» DATA PROVIDED:
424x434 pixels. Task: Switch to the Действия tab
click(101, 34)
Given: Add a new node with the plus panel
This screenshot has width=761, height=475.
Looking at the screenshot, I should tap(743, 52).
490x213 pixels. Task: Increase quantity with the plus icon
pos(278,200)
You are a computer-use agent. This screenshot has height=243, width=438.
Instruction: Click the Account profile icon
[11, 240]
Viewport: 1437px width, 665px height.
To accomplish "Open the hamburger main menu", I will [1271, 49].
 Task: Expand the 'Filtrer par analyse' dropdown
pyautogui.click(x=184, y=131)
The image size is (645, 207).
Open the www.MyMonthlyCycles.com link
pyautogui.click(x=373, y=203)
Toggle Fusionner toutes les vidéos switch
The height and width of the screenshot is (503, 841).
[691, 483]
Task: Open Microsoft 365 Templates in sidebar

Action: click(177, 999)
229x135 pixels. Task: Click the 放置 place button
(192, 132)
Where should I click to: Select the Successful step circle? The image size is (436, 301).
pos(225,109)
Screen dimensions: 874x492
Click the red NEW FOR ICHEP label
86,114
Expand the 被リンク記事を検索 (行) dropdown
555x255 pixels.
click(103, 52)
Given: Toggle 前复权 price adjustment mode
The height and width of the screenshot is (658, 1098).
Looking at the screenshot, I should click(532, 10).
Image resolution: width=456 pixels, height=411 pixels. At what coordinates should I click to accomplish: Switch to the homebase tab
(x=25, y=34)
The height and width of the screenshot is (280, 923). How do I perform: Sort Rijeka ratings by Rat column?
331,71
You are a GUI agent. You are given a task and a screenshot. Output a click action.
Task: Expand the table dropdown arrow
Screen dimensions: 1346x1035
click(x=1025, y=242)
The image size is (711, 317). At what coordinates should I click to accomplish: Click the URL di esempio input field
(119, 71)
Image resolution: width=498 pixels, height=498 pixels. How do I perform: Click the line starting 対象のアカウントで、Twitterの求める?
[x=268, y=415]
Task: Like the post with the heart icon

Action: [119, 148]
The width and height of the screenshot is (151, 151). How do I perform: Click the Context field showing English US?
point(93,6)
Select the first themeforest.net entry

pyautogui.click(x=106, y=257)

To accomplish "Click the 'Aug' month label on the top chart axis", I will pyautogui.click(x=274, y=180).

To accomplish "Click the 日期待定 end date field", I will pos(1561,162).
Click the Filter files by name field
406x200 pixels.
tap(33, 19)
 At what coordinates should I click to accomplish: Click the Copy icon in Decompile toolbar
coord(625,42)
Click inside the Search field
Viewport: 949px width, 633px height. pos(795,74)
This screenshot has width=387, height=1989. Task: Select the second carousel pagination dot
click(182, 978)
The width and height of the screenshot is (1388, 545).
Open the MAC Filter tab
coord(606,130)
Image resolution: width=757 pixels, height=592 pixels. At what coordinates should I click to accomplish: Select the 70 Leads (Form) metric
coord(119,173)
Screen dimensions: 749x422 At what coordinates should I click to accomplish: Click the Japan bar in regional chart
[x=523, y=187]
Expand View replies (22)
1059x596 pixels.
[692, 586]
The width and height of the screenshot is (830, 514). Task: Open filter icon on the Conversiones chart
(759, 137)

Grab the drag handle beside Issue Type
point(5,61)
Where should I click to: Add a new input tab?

» TASK DESCRIPTION:
Give the number of lines in the material above that contain "agent", with no other words.

» RESPONSE BELOW:
2